Ivor’s face lit up. “I’m doing it.”

They treaded water together, their arms and legs synchronized. “Wait till everyone hears about this,” Billy said. Ivor’s heartwarming expression deepened, a cross between how he looked when he beat Billy these evenings at chess, something else they’d taken to doing together, and how he looked whenever he saw baby animals.

After, as soon as Ivor disappeared into the toilet stall to dry off and get dressed, Billy stepped onto the scale. Three hundred and thirty-four pounds. He could hug the scale. Kiss it, too. He had lost a total of sixty-seven pounds. Seventy pounds was now within sight, as was seventy-five, and eighty, and on and on. He stepped off, smiling to himself, and moved into the toilet stall next to Ivor, to dry and dress himself.

Minutes later, as he left the stall, he saw Ivor step off the scale with a thud, his head down. Billy wrapped his arm around the boy’s fleshy shoulders. “What’s going on?”

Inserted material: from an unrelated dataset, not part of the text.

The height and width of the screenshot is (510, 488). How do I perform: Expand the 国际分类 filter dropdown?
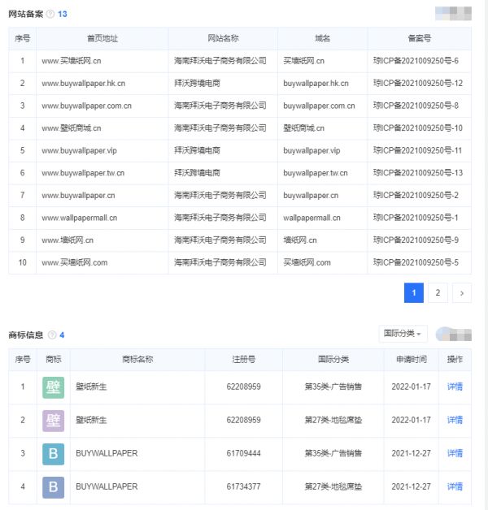click(x=403, y=335)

Ivor’s head remained bowed. “I’m fat.”

Billy couldn’t tell the boy he wasn’t.

He couldn’t think of anything to say until they were on the way home. “So you’re fat,” he said. “That’s just one part of you. There’s a lot more to you, too. Besides, fat isn’t bad, son. It’s just a word. Like thin, tall, short. It shouldn’t be a put-down. Problem is, at my size, and with the way I need food, it’s not healthy.” He was talking to himself as much as Ivor.

Ivor didn’t respond. “Hey,” Billy said. “Are you listening to me?”

Ivor drew a deep breath. “Yeah.”

Billy’s thoughts jumped to their chess games, and his tiny kingdom in the garage. “We’re the king of ourselves, you and me. We’re not going to let anyone put us down, least of all ourselves, am I right?”

“Yeah,” Ivor said, nodding, smiling.

“Let me hear you say it,” Billy said.

“I’m the king of me,” Ivor said, his voice booming inside the car.

Billy laughed. “Now,” he said. “While we’re on important subjects, how are we going to celebrate your big birthday?”

Ivor grinned. “I don’t know.”

“Ten,” Billy said, shaking his head. “Double digits.”

“Yeah, I know,” Ivor said, giddy.

*

The day the Irish Independent published Billy’s profile, he drove to town first thing. He felt so frantic, he almost went to Caroline’s shop, to get the paper into his hands soonest, but he didn’t want to face her or anyone else he knew. Not yet. With a pang, he wondered how people would react. Word of the interview would spread like the bird flu, he knew that much. He caught himself. Here he was, worrying about what was being said about him, the very thing he had condemned Tricia and his parents for fretting about. He shouldn’t care. He didn’t care. Still, he shivered.